start THE INPUT

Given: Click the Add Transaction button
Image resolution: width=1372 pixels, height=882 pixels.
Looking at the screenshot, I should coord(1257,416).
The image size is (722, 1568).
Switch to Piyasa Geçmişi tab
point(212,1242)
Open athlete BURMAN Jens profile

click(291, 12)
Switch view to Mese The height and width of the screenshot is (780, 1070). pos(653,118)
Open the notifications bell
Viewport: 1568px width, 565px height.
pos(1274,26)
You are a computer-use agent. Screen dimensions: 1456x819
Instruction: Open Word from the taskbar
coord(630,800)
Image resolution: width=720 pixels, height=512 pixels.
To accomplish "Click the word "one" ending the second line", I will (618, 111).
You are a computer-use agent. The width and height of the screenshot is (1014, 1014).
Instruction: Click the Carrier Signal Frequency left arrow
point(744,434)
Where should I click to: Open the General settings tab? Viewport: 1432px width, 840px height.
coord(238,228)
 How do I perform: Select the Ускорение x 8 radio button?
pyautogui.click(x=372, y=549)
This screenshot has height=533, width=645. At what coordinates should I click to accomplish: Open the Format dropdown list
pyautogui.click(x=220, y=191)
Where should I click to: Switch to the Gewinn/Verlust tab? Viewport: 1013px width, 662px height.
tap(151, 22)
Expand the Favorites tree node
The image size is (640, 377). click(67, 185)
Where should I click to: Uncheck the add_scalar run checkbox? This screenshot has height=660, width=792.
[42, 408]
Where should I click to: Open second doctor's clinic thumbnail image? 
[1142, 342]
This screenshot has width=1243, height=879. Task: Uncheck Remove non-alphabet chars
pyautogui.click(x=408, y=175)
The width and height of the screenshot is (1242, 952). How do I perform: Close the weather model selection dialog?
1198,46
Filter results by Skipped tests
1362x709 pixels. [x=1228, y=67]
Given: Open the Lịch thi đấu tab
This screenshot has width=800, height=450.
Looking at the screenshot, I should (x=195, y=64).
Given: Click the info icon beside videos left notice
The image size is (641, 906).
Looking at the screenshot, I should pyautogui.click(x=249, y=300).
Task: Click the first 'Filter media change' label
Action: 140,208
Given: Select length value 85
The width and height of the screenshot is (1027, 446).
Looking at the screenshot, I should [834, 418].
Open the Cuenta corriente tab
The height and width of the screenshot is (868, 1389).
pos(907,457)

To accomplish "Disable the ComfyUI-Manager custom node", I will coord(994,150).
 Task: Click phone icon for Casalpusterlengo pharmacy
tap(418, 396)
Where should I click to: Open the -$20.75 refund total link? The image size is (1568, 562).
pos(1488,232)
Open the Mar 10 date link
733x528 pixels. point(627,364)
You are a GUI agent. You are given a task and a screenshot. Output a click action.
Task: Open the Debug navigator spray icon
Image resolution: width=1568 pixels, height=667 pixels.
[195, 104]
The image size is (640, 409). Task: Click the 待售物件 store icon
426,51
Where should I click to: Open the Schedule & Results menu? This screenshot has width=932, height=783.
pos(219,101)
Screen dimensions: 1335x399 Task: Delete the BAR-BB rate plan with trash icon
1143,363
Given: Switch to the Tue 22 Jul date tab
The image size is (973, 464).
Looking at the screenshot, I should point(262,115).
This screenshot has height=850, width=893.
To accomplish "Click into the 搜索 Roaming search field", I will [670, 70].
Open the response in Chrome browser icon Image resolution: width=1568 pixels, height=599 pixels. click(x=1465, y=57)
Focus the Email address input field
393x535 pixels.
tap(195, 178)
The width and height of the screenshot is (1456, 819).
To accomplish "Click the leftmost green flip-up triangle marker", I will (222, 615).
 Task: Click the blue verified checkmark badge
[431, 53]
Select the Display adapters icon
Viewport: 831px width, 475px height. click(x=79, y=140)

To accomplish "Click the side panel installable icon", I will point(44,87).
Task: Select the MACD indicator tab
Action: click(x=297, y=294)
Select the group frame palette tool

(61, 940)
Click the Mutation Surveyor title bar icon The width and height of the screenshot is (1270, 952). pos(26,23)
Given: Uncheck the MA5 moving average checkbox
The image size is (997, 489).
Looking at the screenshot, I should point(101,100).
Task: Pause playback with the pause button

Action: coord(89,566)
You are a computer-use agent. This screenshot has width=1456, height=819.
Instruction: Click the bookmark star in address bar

end THE INPUT

GIVEN INSTRUCTION:
Reproduce the records word for word, from the first line through the line containing "will (618, 111).", including that line.

ANSWER:
Given: Click the Add Transaction button
Image resolution: width=1372 pixels, height=882 pixels.
Looking at the screenshot, I should coord(1257,416).
The image size is (722, 1568).
Switch to Piyasa Geçmişi tab
point(212,1242)
Open athlete BURMAN Jens profile

click(291, 12)
Switch view to Mese The height and width of the screenshot is (780, 1070). pos(653,118)
Open the notifications bell
Viewport: 1568px width, 565px height.
pos(1274,26)
You are a computer-use agent. Screen dimensions: 1456x819
Instruction: Open Word from the taskbar
coord(630,800)
Image resolution: width=720 pixels, height=512 pixels.
To accomplish "Click the word "one" ending the second line", I will (618, 111).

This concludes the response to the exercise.